Nature Communications | Zhang Zemin's group publishes a new method for evaluating purity of single cell populations

On June 22, Prof. Zemin Zhang’s team from Biomedical Pioneering Innovation Center (BIOPIC), Beijing Advanced Innovation Centre for Genomics (ICG), and Peking-Tsinghua Centre for Life Sciences (CLS), Peking University, has published an article in Nature Communications on their new method for unsupervised feature selection and purity assessment of identified cell clusters, which is entitled “An entropy-based metric for assessing the purity of single cell populations”.


The recent advances in scRNA-seq have transformative potential to discover and annotate cell types, providing insights into organ composition, tumor microenvironment, cell lineage, and fundamental cell properties. However, the identification of cell clusters is often determined by manually checking specific signature genes, which are arbitrary and inherently imprecise. In addition, different methods and even parameters used for normalization, feature selection, batch correction, and clustering can also confound the final identified clusters, thus motivating the need to accurately assess the purity or quality of identified clusters.


The PhD students Baolin Liu and Chenwei Li from Zemin Zhang’s lab developed the ROGUE metric and effectively addressed this issue. They extended the previously developed E-test method [1] and used the differential entropy to capture the degree of disorder or randomness of gene expression. The differential entropy has a strong relationship with the mean expression level of genes, thus forming the basis for the expression entropy model (S-E model), which is capable of identifying variable genes with high sensitivity and precision, and shows superior performance than other competing methods (Fig. 1).
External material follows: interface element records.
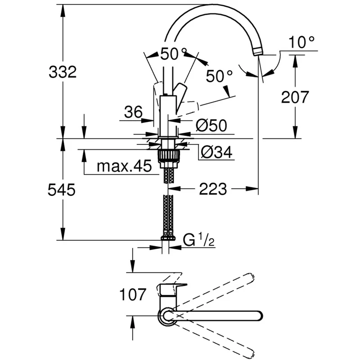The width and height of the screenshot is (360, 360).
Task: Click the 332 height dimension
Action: pyautogui.click(x=63, y=72)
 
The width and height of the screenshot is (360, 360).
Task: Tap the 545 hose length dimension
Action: pyautogui.click(x=62, y=190)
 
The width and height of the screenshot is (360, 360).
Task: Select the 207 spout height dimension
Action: pyautogui.click(x=295, y=97)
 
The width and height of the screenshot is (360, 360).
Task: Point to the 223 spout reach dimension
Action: pyautogui.click(x=213, y=189)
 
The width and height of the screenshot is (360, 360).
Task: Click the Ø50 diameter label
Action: pyautogui.click(x=212, y=126)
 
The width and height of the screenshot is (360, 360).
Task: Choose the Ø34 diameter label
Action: pyautogui.click(x=217, y=152)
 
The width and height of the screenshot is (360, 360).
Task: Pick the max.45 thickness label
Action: pyautogui.click(x=124, y=166)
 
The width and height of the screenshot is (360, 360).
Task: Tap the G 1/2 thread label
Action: pyautogui.click(x=199, y=240)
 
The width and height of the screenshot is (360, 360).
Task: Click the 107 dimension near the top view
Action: pyautogui.click(x=133, y=295)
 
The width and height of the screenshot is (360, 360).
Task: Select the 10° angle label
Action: pyautogui.click(x=302, y=42)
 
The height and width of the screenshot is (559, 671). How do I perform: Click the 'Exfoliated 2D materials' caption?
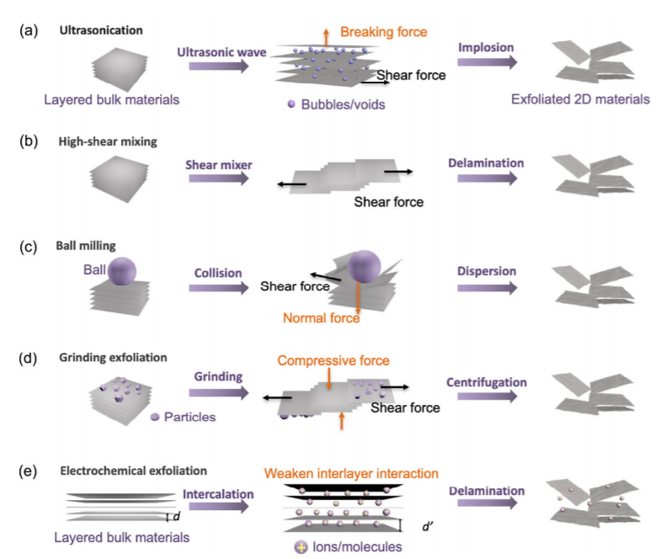click(x=580, y=99)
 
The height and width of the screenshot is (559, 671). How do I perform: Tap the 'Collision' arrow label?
click(x=217, y=273)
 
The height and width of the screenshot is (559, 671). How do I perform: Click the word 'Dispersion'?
click(x=487, y=272)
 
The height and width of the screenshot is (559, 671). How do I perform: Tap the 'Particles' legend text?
click(x=191, y=417)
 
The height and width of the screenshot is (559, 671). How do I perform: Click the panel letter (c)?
click(x=29, y=248)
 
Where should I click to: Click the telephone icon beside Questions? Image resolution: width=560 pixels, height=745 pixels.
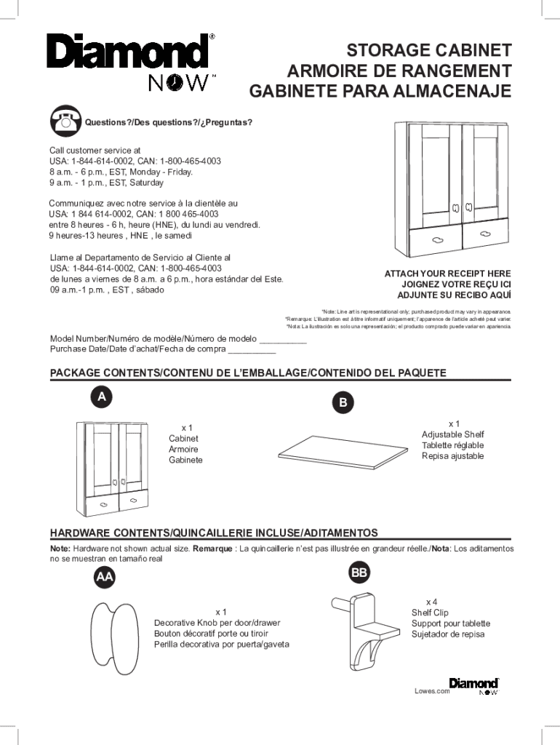[65, 121]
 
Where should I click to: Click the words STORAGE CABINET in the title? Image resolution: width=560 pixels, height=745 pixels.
[429, 51]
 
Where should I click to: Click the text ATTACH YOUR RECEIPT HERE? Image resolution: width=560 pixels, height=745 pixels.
[447, 274]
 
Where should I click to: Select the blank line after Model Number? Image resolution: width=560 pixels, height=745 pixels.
[283, 340]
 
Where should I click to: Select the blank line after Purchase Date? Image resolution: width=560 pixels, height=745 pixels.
[252, 351]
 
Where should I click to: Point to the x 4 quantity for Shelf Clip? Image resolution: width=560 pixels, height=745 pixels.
[431, 602]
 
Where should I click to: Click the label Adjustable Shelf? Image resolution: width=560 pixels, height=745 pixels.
[452, 434]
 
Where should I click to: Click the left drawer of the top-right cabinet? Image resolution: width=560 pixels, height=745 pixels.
[435, 239]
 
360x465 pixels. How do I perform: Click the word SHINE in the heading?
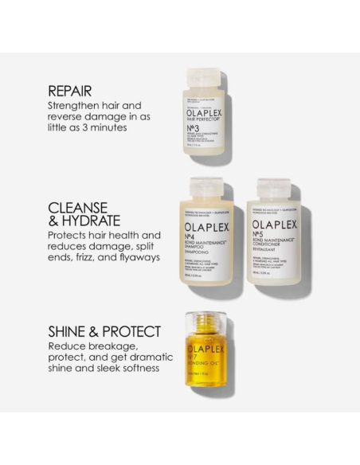70,331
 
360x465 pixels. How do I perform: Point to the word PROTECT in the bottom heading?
130,331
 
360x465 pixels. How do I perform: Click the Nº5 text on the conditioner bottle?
260,237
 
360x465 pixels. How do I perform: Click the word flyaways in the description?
136,257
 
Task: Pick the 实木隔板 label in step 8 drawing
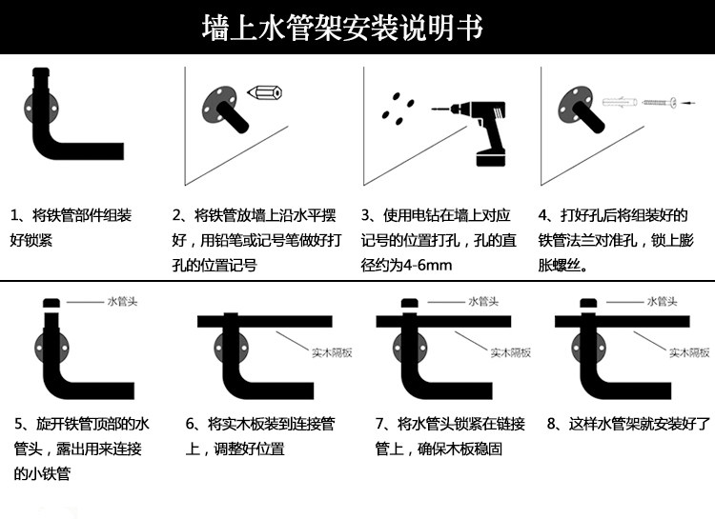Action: point(688,352)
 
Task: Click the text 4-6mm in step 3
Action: point(424,265)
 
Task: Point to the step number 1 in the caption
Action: point(15,215)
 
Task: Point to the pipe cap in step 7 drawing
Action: point(411,304)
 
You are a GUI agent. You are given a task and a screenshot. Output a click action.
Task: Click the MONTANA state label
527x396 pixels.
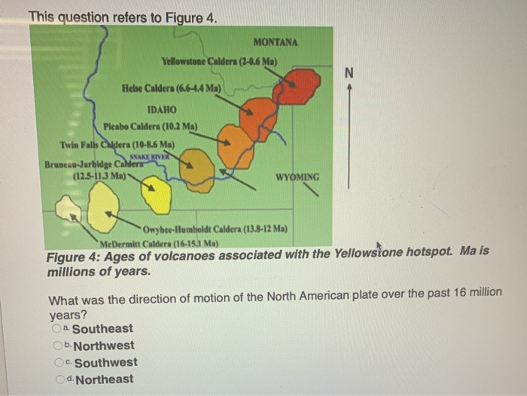click(276, 42)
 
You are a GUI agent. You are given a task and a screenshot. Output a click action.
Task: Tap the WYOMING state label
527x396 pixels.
click(297, 178)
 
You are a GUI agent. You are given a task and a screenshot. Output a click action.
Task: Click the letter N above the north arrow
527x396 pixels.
click(348, 73)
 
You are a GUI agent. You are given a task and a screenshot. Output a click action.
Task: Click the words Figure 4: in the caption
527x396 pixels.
click(72, 255)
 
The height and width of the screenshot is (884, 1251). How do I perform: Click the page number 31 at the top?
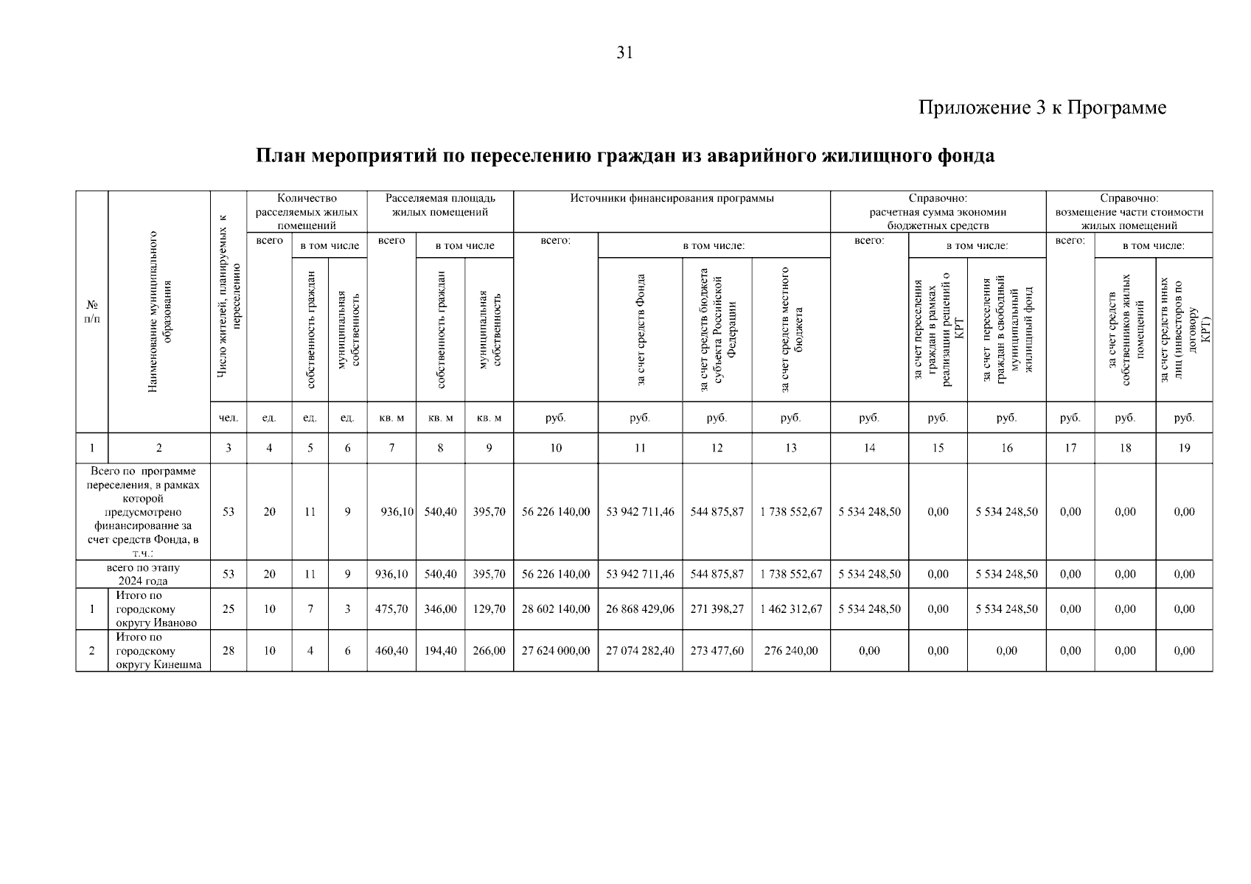(624, 53)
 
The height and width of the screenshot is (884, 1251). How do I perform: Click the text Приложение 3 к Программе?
(1042, 108)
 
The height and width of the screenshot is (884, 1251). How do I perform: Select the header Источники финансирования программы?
(672, 198)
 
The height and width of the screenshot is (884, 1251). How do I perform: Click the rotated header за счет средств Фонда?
(641, 330)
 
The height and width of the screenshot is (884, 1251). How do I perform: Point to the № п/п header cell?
(92, 312)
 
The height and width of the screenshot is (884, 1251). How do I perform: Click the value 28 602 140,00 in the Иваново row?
(556, 609)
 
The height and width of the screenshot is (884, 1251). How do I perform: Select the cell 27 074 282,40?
(640, 651)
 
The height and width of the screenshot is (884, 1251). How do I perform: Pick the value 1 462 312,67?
(791, 609)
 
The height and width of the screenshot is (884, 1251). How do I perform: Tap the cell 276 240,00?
(791, 651)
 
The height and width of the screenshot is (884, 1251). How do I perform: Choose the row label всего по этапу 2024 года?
(143, 575)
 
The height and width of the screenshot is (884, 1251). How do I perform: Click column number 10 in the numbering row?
(556, 448)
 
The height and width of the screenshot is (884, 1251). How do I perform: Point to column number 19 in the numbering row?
(1184, 448)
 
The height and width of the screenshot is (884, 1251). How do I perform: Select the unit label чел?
(229, 418)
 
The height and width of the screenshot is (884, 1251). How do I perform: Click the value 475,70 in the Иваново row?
(391, 609)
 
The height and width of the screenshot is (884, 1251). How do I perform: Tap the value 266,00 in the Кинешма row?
(489, 651)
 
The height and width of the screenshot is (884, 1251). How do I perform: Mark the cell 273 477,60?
(717, 651)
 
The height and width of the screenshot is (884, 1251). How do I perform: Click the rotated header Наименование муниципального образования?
(159, 312)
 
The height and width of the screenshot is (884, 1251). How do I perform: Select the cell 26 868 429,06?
(640, 609)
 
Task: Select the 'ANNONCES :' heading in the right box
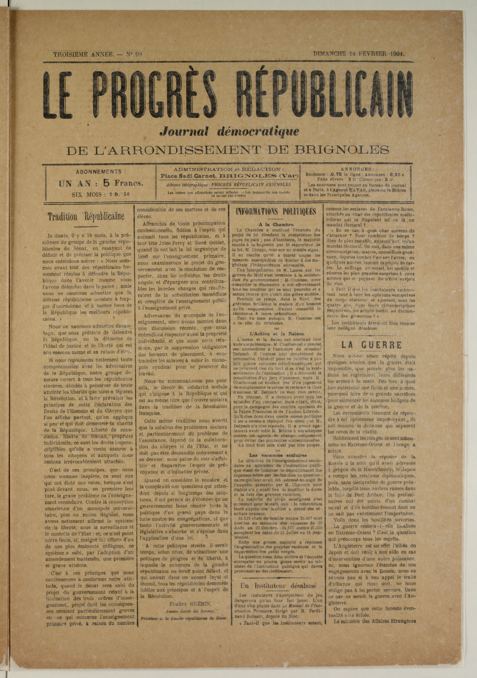[357, 169]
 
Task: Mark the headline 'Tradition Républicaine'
[86, 217]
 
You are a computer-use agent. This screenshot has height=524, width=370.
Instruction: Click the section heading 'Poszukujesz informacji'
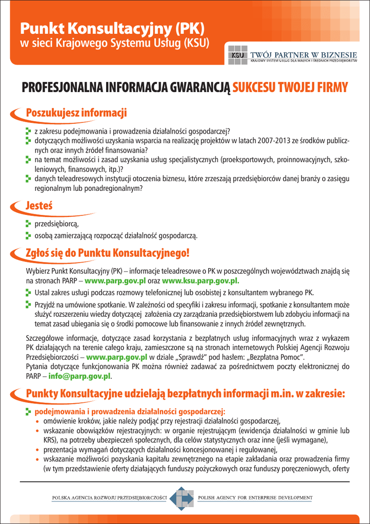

Based on this model, they propose the Ratio of Global Unshifted Entropy (ROGUE) statistic to quantify the purity or homogeneity of a given single-cell population while accounting for other technical factors.


Through extensive simulations, the researchers demonstrate that ROGUE could accurately assess the purity of single cell populations and guide single-cell clustering regardless of uncontrollable cell-to-cell variation. When applying ROGUE to multiple challenging scRNA-seq datasets, the researches identify additional subtypes and demonstrate the application of ROGUE-guided analyses to detect precise signals in specific subpopulations (Fig. 1).

Figure 1: S-E model and the application of ROGUE


Software implementing the feature selection and purity assessment is available as an open-source R package ROGUE, which can be downloaded at Improving the purity and credibility of the ever-increasing number of cell types is a mounting challenge with explosive efforts toward single-cell sequencing, and ROGUE could become a potential standard for judging the quality of cell clusters.


The PhD student Baolin Liu from BIOPIC/School of Life Sciences and the PhD student Chenwei Li from CLS are the co-first authors of this paper, and Professor Zemin Zhang from the BIOPIC/School of Life Sciences is the corresponding author. This project was funded by the National Natural Science Foundation of China, ICG and Analytical Biosciences Limited (Beijing).




[1] Li, C. et al. SciBet as a portable and fast single cell type identifier. Nat. Commun. 11, 1818 (2020).